I just stumbled across Sal’s latest video on glucose, insulin, and diabetes, thought it was cool, and checked the Khan Academy homepage to make sure it was listed. It wasn’t. So I hit our magic khanacademy.org/sync-yoself-with-the-youtubez URL and in a couple minutes all was good. This wasn’t always always possible.
Those who keep up with his video production know that Sal moves fast. He loves learning. When I last visited the team in Mountain View, half the time somebody knocked on our door it’d be an Amazon delivery guy holding tons of new textbooks. Sal would break open the latest cardboard box, peer inside with a huge smile, and go, “Ooooooooohhhhh quantum mechanics!

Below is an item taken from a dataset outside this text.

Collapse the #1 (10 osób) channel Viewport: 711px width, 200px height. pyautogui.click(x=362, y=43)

This one’s gonna take a while!” You kinda get the feeling that maybe he has trouble going to bed when he hasn’t had fun recording videos and uploading to YouTube that day.
This meant our old process of syncing the homepage with YouTube was falling behind pretty fast. First, you had to sync your local dev datastore with the production datastore, then hit some custom URLs on your dev box, wait ~30 minutes, test everything, re-sync in the opposite direction, and commit to subversion to cap it all off. All in all, the process took about an hour and a half with manual interruptions that made it difficult to multitask, especially for me.

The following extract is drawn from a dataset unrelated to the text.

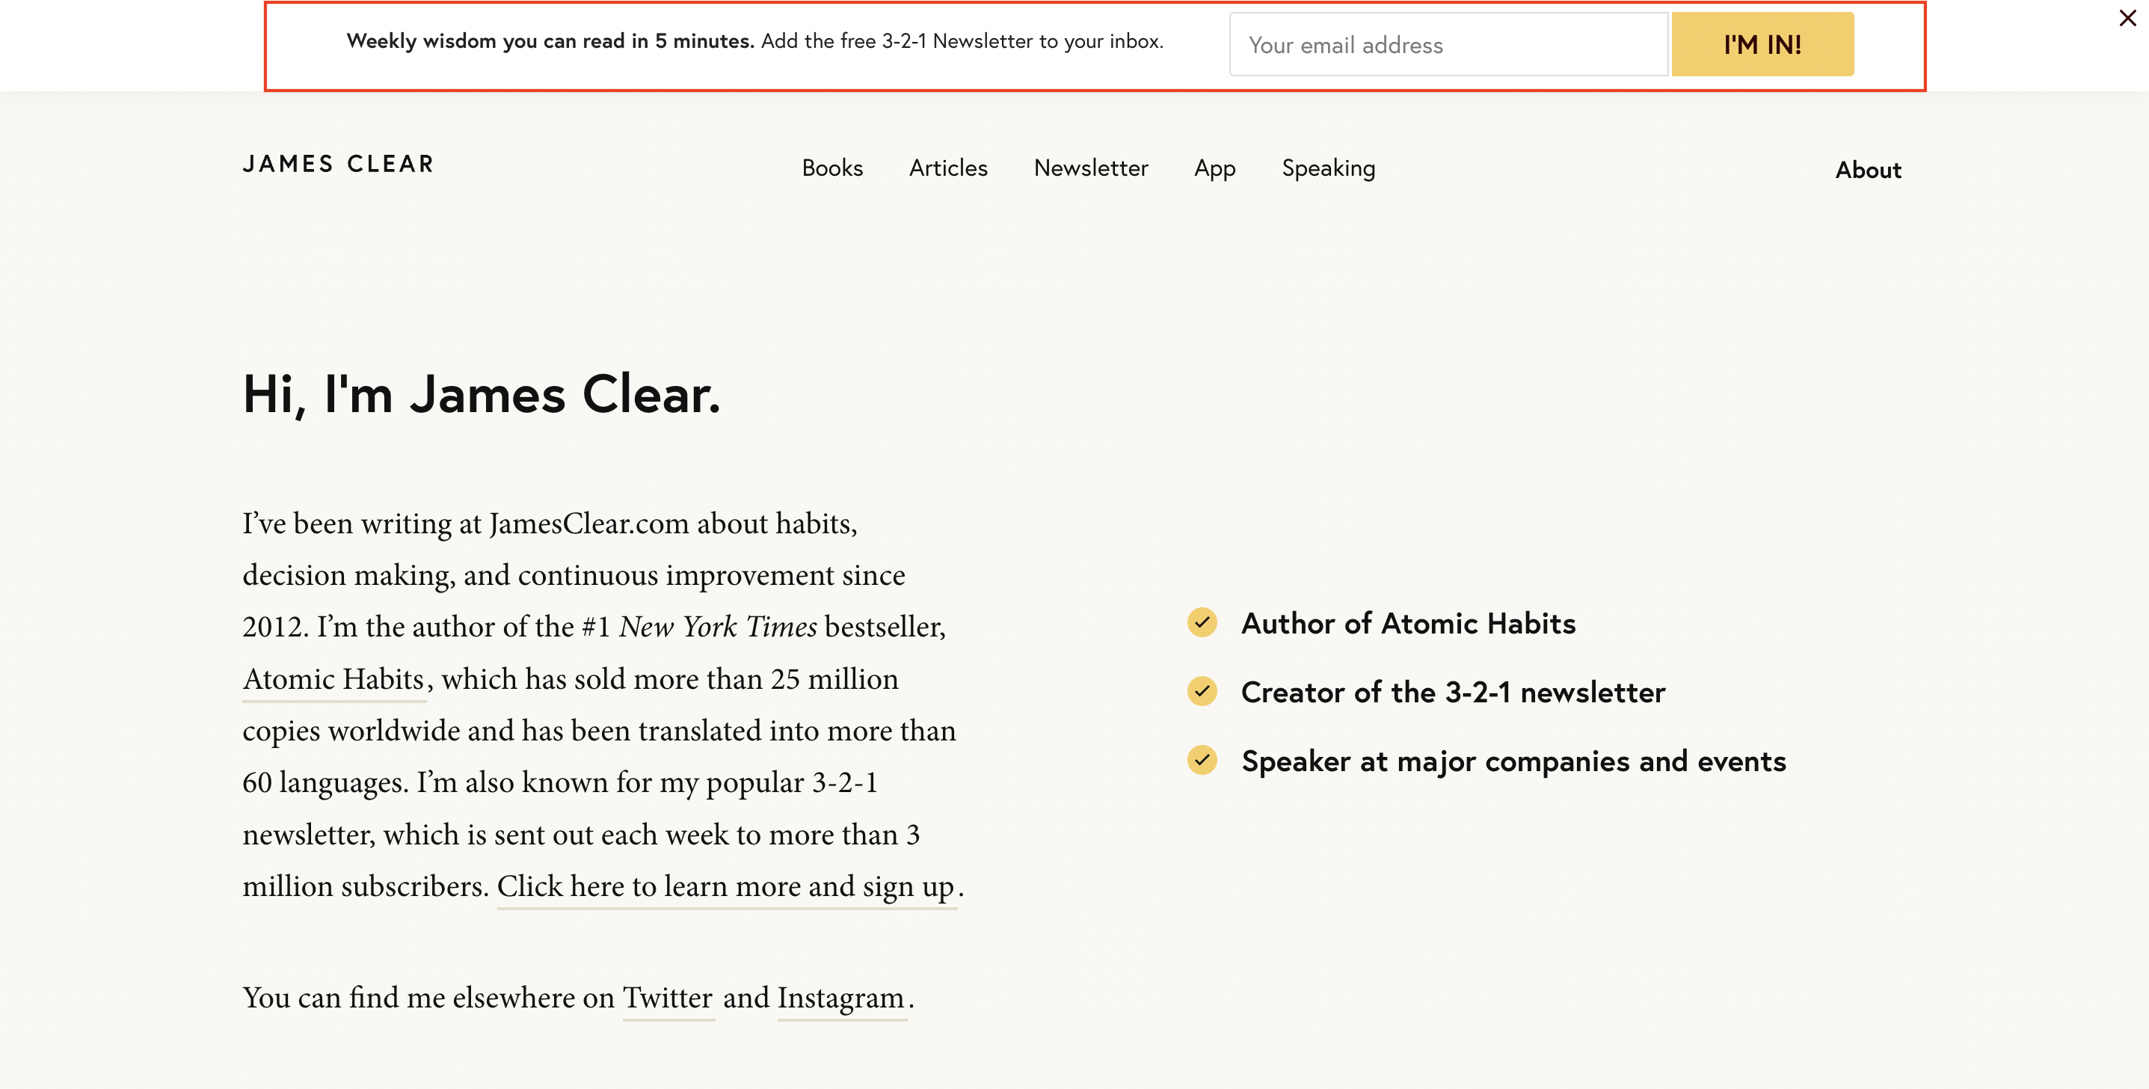Open James Clear's Twitter profile
This screenshot has height=1089, width=2149.
tap(667, 997)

Thanks to the 30 minute wait and App Engine’s 10 minute limit on any taskqueue item, automating this process crossed the threshold from “take an hour, write a script” to the dreaded “chunk it up, do the thing in stages, add new videos but keep them hidden on the main site until they’ve been completely synced, keep some logging around, blah blah blah.” The old me would’ve avoided this work and kept trudging through the grind because there’s always more “important” stuff to be done and who has the time.
But the old me is stupid, so the new me took the time to automate. Now a Google App Engine cron job hits a URL that fires off a chain of taskqueue items:
…and each step logs its attempt so we can debug. Videos are quickly and consistently synced with YouTube without wasting developers’ time.
Like a lot of things we do around the Khan Academy, this doesn’t qualify as dev rocket science, but it’s a small step forward that makes learners’ lives better.